■ SOURCE PASSAGE
╔══

Madeleine Dalphond-Guiral Bloc Laval Centre, QC

Mr. Speaker, once again we are debating Bill C-17, the half-brother of the short-lived twins, Bill C-42 and Bill C-55.

Since September 11, 2001, many say that nothing is the same, that the world is changing, as evidenced by the recent events in Iraq. Obviously, although the world often changes for the better, we must recognize that, in this case, it is changing for the worse.

Everybody agrees that logic is essential to the drafting of any bill, and the government must listen to that logic. However, it seems that the government is hard of hearing, and I am very sorry about that.

We are certainly happy that controlled access military zones have been removed from the bill before us, but does this mean that we should stop being vigilant? Absolutely not. We must see that the decisions being made today respect the balance between the three branches in our society, namely the executive, legislative and judiciary branches. In its current form, Bill C-17 poses a threat to the balance between the executive and the legislative branches, since it includes specific provisions allowing ministers and officials to make interim orders.

Interim orders are exempt from the application of section 3 of the Statutory Instruments Act. An order is considered to be a statutory instrument; therefore, it should undergo a preliminary check by the Clerk of the Privy Council. His role is precisely to ensure that the proposed regulation does not, and I quote:

—trespass unduly on existing rights and freedoms and is not, in any case, inconsistent with the purposes and provisions of the Canadian Charter of Rights and Freedoms and the Canadian Bill of Rights.

╚══

■ THE TASK
Reproduce the part of the speech on Bill C-17 that begins at the words "Mr. Speaker, once" and stops after the words "for the worse.".

■ EXCERPTED RECORDS
╔══

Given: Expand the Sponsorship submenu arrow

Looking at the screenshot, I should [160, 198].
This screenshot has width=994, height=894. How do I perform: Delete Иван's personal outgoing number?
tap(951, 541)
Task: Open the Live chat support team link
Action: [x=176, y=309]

╚══

■ SOLUTION
Mr. Speaker, once again we are debating Bill C-17, the half-brother of the short-lived twins, Bill C-42 and Bill C-55.

Since September 11, 2001, many say that nothing is the same, that the world is changing, as evidenced by the recent events in Iraq. Obviously, although the world often changes for the better, we must recognize that, in this case, it is changing for the worse.